● POLECENIE 1
Jak wyglądałby akapit zaczynający się od słów „W sobotę, 20 stycznia” z tekstu o bójce w klubie X-Demon, przepisany w formie krótkiej listy z zachowaniem jego głównych faktów?
● POLECENIE 2
Napisz dalszy ciąg tekstu o bójce w klubie X-Demon, zaczynając po zdaniu „Teraz ruszył proces w tej sprawie.”

● TEKST DO PRZECZYTANIA
§ §
Nasza Loteria SR - pasek na kartach artykułów

To peruka była przyczyną brutalnej bójki w popularnym klubie X-Demon w Zielonej Górze? [WIDEO]

Maciej Dobrowolski
Poszkodowani w bójce pojawili się w środę w Sądzie Rejonowym w Zielonej Górze. Przed salą rozpraw, na korytarzu spotkali trzech mężczyzn, których oskarżają o pobicie...
Poszkodowani w bójce pojawili się w środę w Sądzie Rejonowym w Zielonej Górze. Przed salą rozpraw, na korytarzu spotkali trzech mężczyzn, których oskarżają o pobicie... Paweł Wańczko
W sobotę, 20 stycznia w popularnym zielonogórskim klubie X-Demon doszło do brutalnej bójki. Pobici zostali trzej mężczyźni z Głogowa. Początkowo oskarżenia kierowali do obsługi lokalu. Teraz ruszył proces w tej sprawie.
§ §
● SEGMENT DANYCH
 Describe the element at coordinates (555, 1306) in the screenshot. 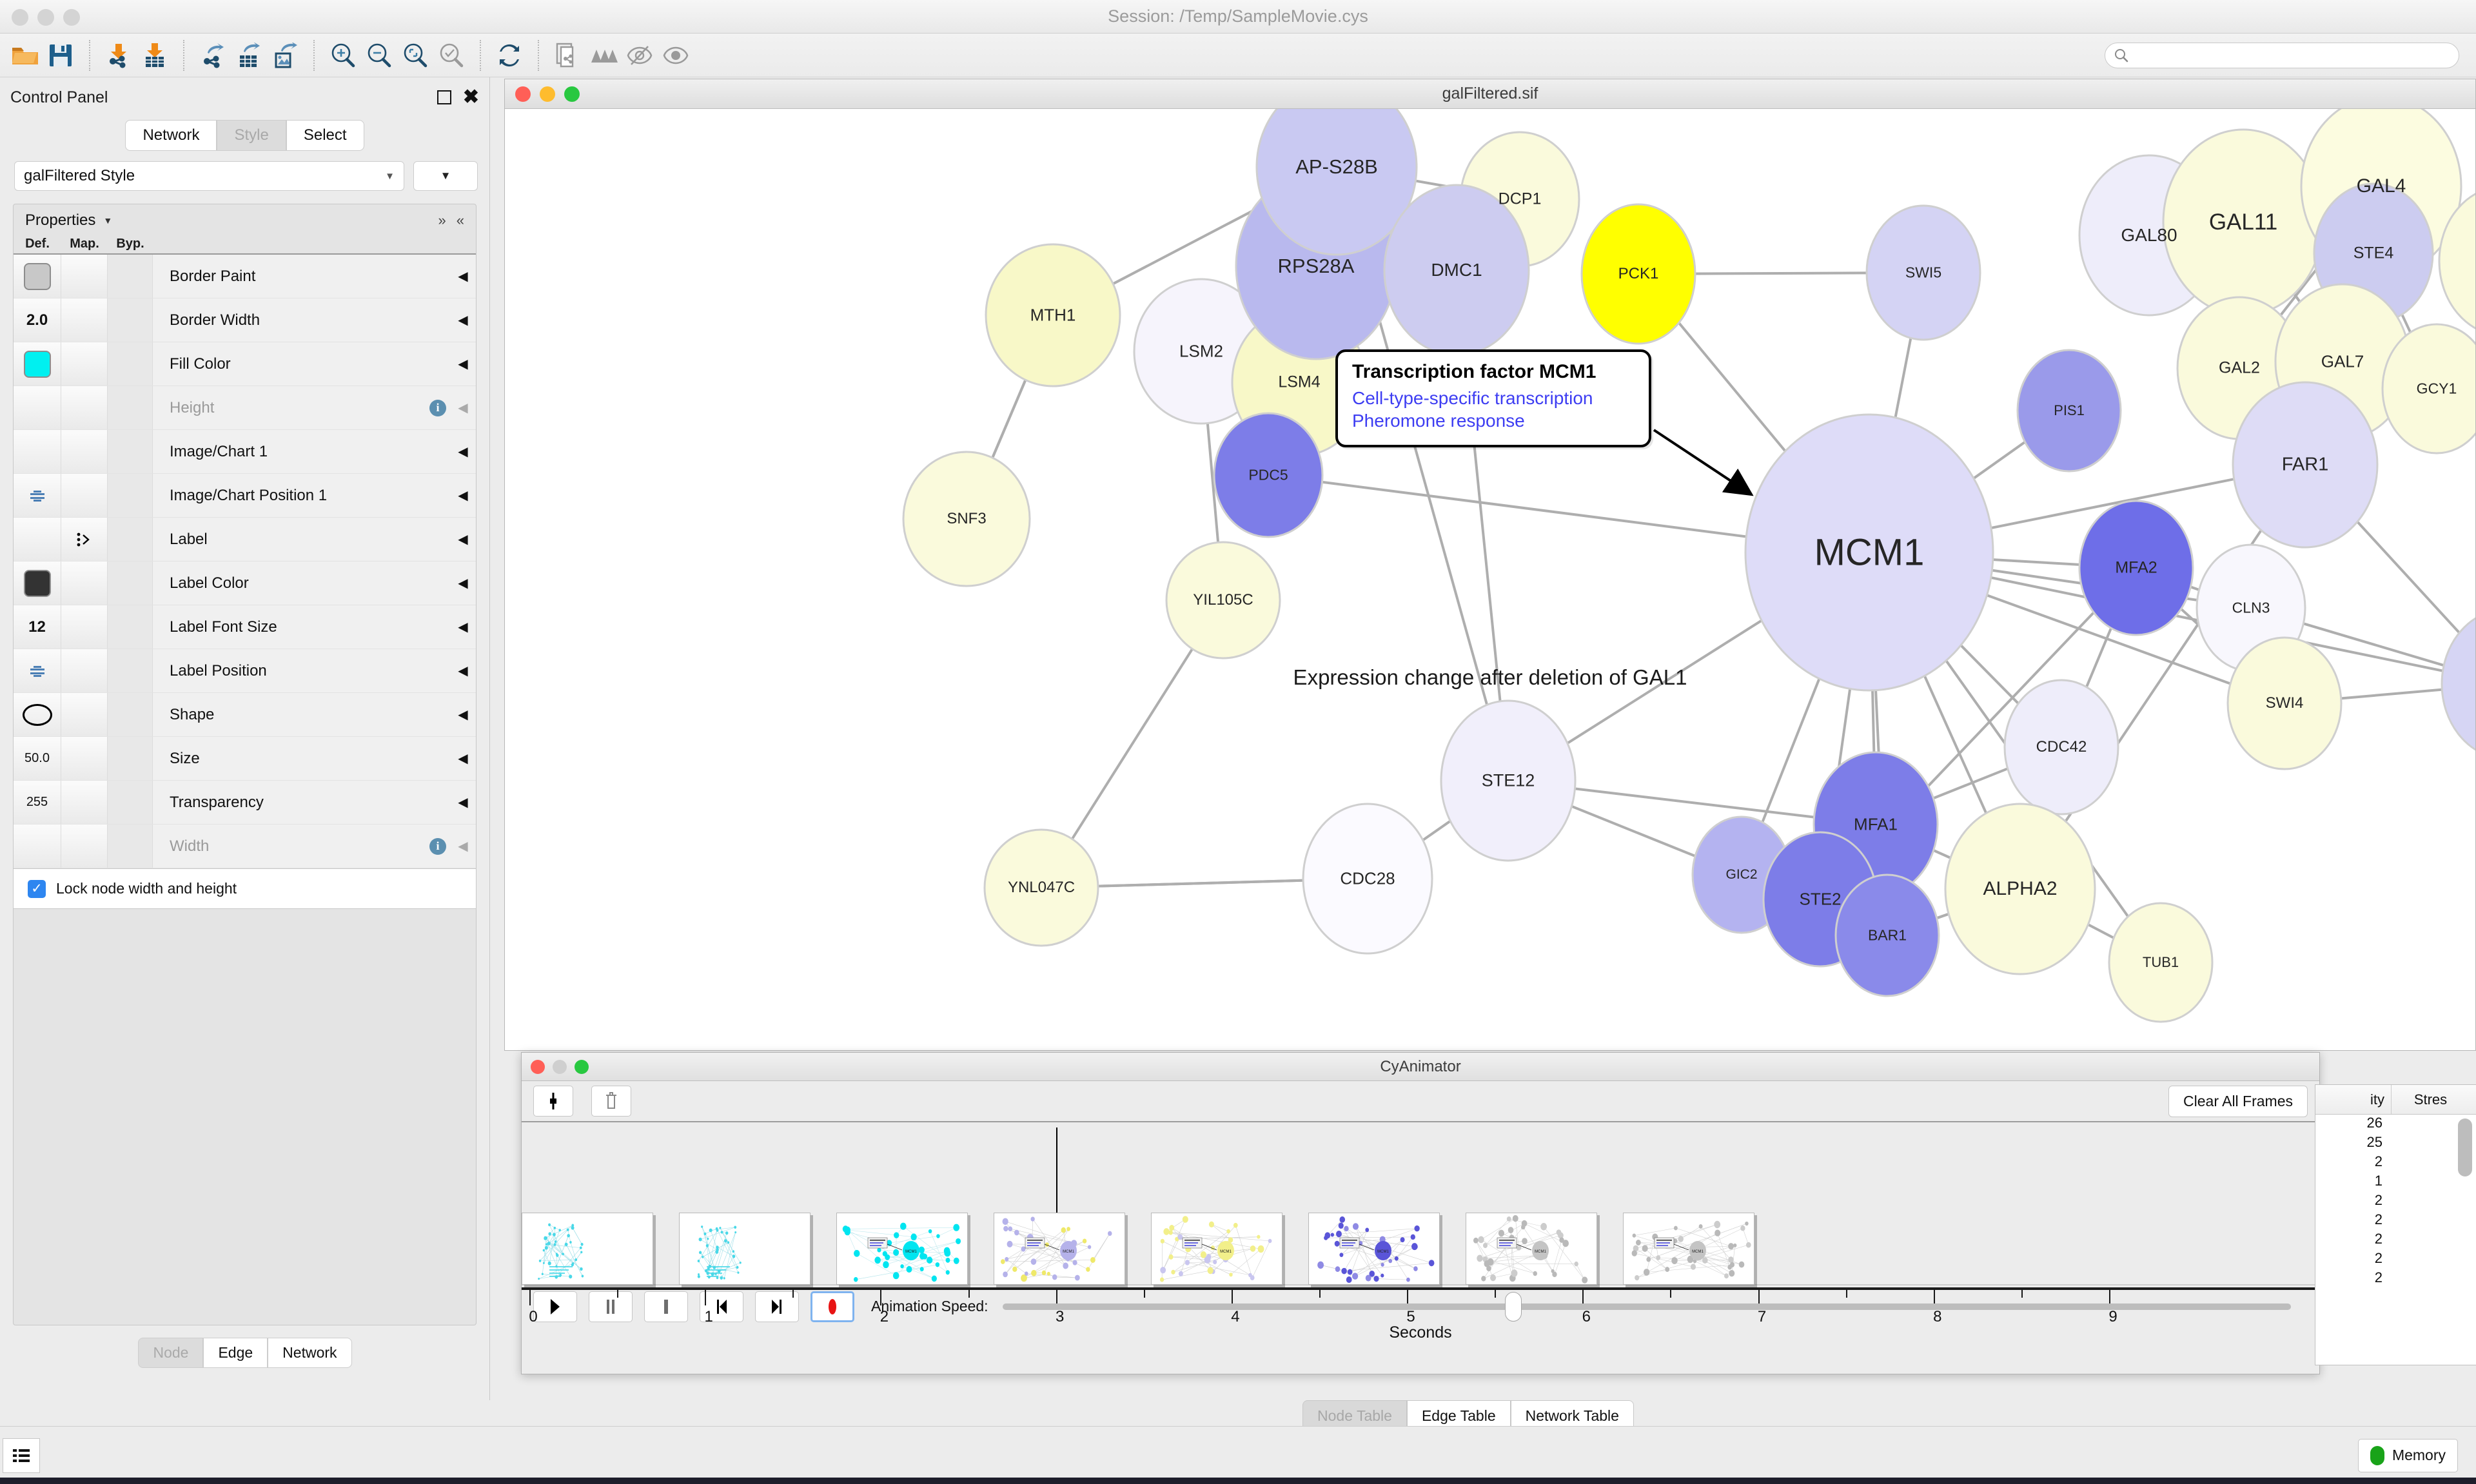

I see `play-button` at that location.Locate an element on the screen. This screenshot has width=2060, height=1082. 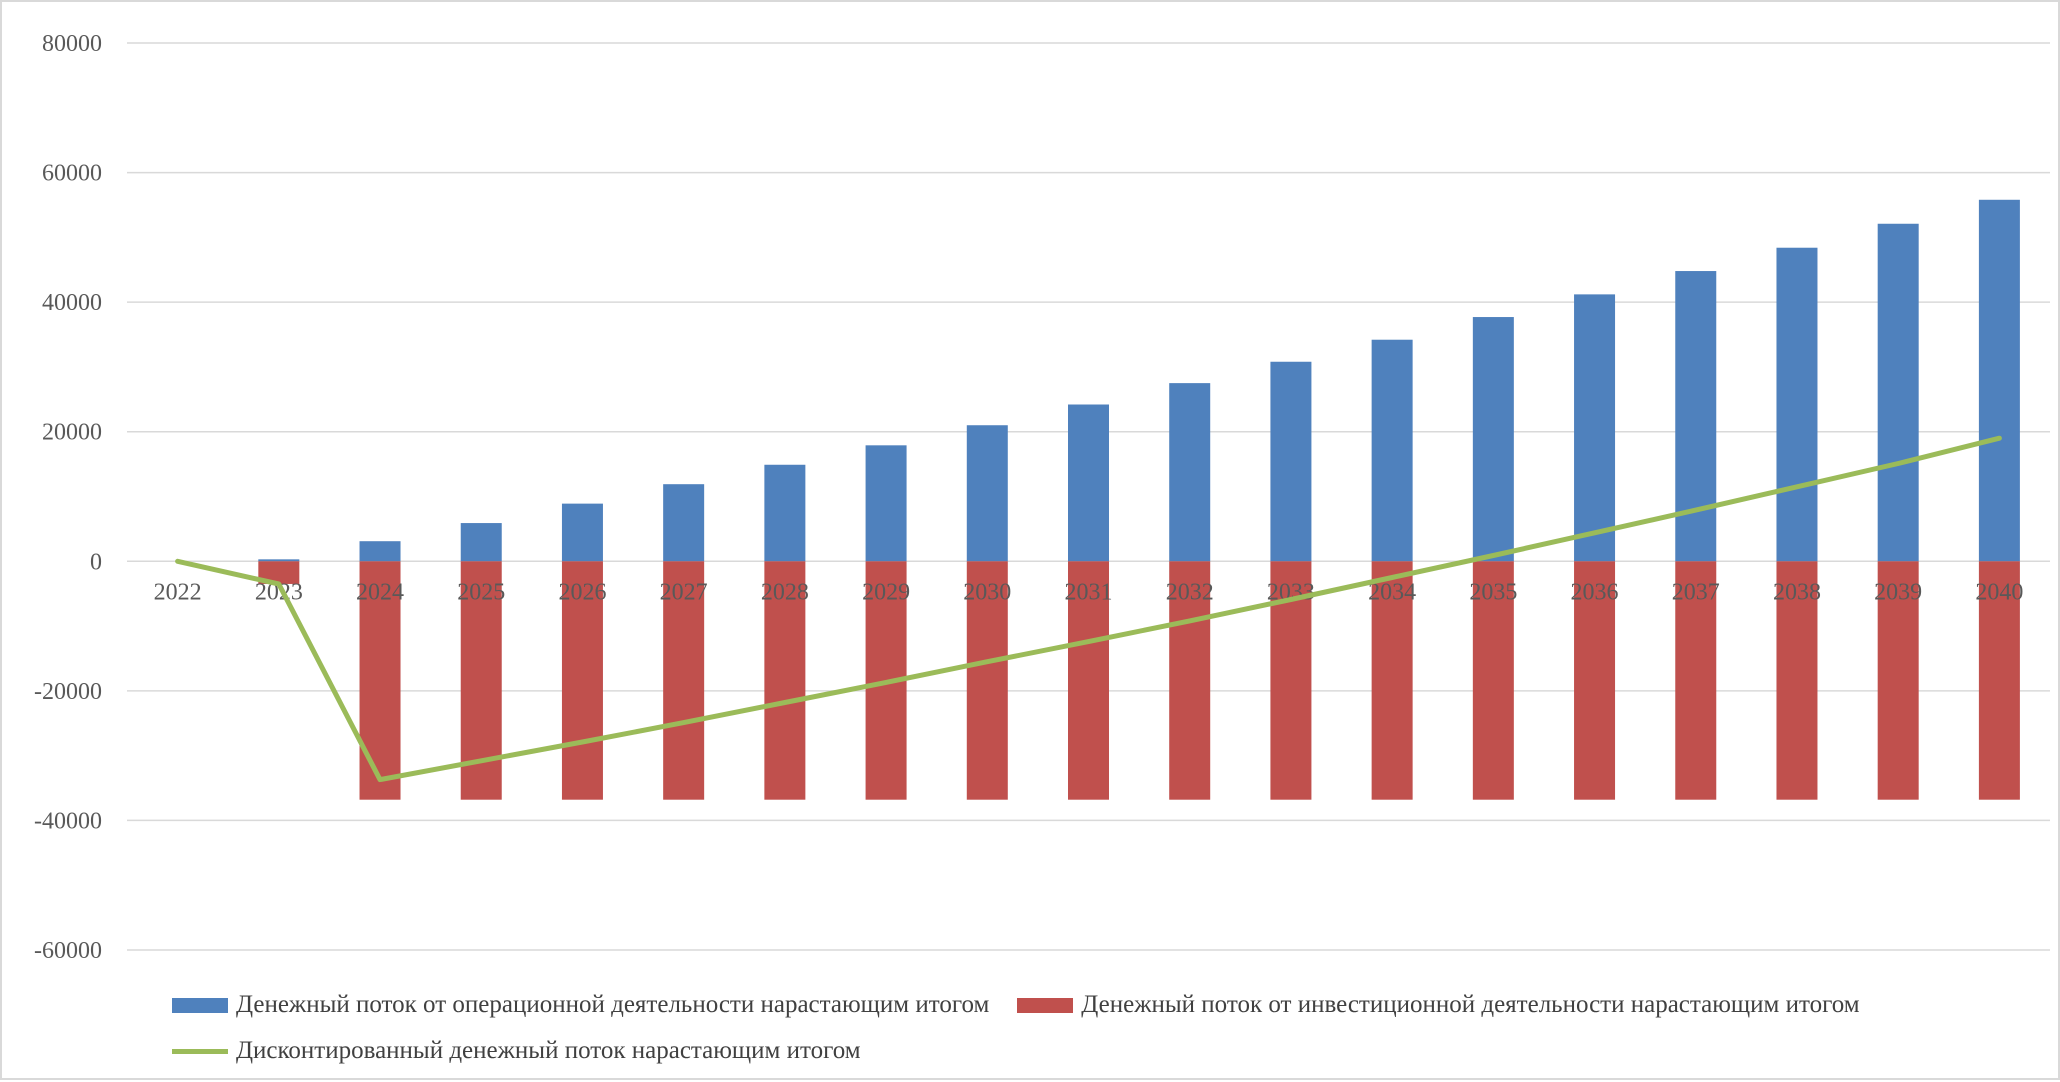
x-tick-label: 2030 is located at coordinates (987, 592).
§ §
● MIEJSCE NA ODPOWIEDŹ 1
- Sobota, 20 stycznia: brutalna bójka w zielonogórskim klubie X-Demon.
- Pobici zostali trzej mężczyźni z Głogowa.
- Na początku oskarżali obsługę lokalu.
- Teraz w tej sprawie ruszył proces.

● MIEJSCE NA ODPOWIEDŹ 2
O bójce w X-Demonie dowiedzieliśmy się w styczniu od dziewczyny jednego z pobitych. - Jesteśmy z Głogowa. Do Zielonej Góry przyjechaliśmy z moim bratem i znajomymi, aby świętować wspólne urodziny. Usiedliśmy w loży VIP w klubie X-Demon. Chcieliśmy miło spędzić czas - twierdzi kobieta. - W pewnym momencie grupa mężczyzn bez żadnego powodu rzuciliła się na mojego chłopaka i brata. Ciosy zadawali w kilku, niemal skatowali ich do nieprzytomności - tłumaczy.

Poszkodowani mieli połamane zęby i nosy. Ale także inne obrażenia, jak wstrząs mózgu czy też uszkodzenie kolana. Twarze dwóch z nich były mocno opuchnięte i poharatane.

Głogowianie na policji zeznali, iż zostali zaatakowani przez ochroniarzy klubu. Jednak Maja Kaczmarek, menedżer lokalu, stanowczo temu zaprzeczała, twierdząc, że bójkę wszczęli klienci klubu, a ochrona jedynie spacyfikowała zajście.

O pobiciu zrobiło się głośno - mieszkańcy szeroko komentowali kwestie bezpieczeństwa w lokalu, przytaczając własne „przygody”. Komendant policji złożył w lutym oficjalny wniosek do prezydenta miasta o cofnięcie zezwolenia na sprzedaż alkoholu w klubie. Choć minęło już przeszło pół roku, prezydent Janusz Kubicki nie podjął decyzji. Jak tłumaczy, wciąż trwa ustalanie faktów i wymiana dokumentów między magistratem, policją a władzami lokalu.

Natomiast ustalenie danych osób biorących udział w pobiciu zajęło policjantom służby kryminalnej zaledwie kilka godzin. To trzej mieszkańcy Zielonej Góry w wieku od 28 do 40 lat.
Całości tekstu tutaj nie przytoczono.